» **TASK DETAILS**: Can you number the lines of the material from the one containing "Where should I click to: Click the black" through the one containing "(x=449, y=34)", skipping any blank lines?

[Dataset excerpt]
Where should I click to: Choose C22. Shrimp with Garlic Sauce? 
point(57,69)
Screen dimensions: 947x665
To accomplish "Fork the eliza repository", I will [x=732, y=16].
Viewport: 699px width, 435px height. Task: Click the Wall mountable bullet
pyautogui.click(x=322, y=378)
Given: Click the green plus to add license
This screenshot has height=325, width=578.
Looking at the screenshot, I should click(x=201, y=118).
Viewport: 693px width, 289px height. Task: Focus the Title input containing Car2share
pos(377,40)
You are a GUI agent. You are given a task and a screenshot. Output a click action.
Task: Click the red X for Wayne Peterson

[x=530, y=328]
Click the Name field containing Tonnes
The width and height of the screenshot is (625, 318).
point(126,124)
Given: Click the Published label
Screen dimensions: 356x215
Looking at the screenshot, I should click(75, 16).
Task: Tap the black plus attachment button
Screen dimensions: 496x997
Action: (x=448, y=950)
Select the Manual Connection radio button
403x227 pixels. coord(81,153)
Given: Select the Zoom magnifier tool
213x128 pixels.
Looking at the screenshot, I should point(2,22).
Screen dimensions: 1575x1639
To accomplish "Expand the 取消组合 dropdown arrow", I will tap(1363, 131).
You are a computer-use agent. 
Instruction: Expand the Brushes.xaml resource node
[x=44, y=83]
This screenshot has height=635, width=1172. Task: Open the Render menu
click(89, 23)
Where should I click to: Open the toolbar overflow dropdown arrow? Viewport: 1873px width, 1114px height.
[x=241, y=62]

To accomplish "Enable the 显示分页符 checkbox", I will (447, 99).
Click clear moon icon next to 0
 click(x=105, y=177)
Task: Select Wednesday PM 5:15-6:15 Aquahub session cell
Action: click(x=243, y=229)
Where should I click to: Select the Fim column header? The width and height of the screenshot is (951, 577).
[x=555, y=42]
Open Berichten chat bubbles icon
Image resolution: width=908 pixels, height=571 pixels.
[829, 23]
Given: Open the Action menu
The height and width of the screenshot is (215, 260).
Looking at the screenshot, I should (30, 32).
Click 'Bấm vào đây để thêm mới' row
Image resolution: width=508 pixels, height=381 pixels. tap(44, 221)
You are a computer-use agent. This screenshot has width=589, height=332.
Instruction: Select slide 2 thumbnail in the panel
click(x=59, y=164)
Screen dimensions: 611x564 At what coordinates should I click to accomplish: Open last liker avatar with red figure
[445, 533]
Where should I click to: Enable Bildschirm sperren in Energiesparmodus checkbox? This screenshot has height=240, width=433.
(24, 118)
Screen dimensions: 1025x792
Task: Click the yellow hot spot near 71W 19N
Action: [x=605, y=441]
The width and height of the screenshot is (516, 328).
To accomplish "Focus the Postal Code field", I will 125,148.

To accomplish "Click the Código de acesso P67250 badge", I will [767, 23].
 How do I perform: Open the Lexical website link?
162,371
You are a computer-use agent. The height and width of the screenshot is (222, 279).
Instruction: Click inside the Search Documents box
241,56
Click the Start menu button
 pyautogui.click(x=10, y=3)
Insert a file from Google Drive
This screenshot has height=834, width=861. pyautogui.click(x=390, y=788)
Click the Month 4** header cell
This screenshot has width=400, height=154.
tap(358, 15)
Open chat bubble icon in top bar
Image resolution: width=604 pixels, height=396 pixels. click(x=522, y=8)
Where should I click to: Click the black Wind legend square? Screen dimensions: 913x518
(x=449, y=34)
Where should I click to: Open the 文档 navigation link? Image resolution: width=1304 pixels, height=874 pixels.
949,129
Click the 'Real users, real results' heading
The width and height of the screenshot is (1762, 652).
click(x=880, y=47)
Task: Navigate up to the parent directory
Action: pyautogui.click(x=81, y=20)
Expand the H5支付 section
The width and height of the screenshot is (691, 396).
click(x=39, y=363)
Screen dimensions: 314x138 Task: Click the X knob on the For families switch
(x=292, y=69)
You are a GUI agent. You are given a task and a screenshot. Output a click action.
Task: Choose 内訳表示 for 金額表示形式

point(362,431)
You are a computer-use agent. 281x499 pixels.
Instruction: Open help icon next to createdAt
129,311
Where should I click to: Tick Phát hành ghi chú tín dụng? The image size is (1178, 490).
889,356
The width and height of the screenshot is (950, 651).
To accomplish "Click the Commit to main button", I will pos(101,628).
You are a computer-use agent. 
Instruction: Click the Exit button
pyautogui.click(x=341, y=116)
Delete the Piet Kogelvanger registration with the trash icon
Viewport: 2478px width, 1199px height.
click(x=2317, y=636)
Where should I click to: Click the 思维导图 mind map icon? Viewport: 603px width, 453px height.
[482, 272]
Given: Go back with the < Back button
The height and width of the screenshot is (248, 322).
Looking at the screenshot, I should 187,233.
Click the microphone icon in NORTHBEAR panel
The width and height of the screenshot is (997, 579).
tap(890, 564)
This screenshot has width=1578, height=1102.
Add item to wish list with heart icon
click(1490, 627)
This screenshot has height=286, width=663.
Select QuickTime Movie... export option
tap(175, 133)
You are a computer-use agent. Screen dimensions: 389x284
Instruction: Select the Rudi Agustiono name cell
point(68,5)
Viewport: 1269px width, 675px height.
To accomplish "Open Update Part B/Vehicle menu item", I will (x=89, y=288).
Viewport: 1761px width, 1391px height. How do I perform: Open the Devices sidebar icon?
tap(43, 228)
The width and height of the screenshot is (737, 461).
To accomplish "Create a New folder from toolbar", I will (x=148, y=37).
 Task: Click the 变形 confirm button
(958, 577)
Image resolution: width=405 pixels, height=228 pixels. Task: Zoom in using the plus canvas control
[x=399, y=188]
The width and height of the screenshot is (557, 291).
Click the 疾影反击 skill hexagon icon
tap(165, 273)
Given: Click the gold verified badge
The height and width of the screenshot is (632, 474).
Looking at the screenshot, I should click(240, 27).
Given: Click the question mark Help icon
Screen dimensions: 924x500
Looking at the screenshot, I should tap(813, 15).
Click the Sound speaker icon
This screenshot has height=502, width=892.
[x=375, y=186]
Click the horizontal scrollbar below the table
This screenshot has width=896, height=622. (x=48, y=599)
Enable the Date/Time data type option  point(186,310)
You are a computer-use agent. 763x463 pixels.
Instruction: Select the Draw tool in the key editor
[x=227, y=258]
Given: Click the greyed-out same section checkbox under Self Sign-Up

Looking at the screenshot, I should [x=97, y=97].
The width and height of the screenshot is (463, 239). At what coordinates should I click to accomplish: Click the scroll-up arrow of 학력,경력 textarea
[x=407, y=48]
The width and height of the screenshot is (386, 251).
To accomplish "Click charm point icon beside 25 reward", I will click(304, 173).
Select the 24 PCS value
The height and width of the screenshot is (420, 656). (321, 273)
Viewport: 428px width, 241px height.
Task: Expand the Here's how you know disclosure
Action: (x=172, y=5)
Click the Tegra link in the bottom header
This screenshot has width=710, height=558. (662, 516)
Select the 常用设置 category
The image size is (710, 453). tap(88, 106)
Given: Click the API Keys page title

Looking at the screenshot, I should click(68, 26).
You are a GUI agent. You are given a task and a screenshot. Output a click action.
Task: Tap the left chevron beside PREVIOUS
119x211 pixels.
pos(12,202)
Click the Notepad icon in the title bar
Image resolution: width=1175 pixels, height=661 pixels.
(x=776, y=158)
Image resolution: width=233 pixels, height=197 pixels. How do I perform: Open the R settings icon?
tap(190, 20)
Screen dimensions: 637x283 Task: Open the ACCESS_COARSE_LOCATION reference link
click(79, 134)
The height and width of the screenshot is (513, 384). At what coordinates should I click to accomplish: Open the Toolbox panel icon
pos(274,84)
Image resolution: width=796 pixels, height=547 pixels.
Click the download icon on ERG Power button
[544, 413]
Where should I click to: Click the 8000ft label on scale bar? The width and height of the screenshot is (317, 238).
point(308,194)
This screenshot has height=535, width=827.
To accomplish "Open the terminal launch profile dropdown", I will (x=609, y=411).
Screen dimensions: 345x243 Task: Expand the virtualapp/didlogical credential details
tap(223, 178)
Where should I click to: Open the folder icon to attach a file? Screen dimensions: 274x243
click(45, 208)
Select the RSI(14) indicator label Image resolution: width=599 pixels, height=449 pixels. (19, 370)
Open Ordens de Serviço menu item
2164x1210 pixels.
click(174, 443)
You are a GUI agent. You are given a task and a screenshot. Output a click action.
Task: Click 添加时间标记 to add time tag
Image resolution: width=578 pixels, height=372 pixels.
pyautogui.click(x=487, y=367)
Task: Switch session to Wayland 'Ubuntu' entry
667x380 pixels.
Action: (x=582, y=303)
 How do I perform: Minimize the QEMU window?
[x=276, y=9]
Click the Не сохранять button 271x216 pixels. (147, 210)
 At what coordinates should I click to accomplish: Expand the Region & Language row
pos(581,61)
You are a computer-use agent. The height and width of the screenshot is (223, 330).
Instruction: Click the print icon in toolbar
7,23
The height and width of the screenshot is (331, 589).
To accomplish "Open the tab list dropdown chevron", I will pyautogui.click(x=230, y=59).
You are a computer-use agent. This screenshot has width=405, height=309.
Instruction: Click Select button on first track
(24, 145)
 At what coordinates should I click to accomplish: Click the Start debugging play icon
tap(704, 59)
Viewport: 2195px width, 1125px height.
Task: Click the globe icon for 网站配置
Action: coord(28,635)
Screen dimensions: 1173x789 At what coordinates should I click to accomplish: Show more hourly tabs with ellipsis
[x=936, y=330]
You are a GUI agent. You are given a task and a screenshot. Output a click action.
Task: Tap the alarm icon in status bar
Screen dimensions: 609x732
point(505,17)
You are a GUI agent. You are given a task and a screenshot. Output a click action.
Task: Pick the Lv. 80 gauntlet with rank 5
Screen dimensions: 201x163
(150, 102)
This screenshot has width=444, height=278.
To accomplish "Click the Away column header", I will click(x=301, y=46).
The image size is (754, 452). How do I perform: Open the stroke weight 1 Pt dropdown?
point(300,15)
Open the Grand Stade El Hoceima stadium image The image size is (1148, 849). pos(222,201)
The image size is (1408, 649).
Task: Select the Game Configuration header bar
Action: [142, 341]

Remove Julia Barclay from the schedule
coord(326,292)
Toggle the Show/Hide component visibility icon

» **RESPONSE**:
1. Where should I click to: Click the black Wind legend square? Screen dimensions: 913x518
2. (x=449, y=34)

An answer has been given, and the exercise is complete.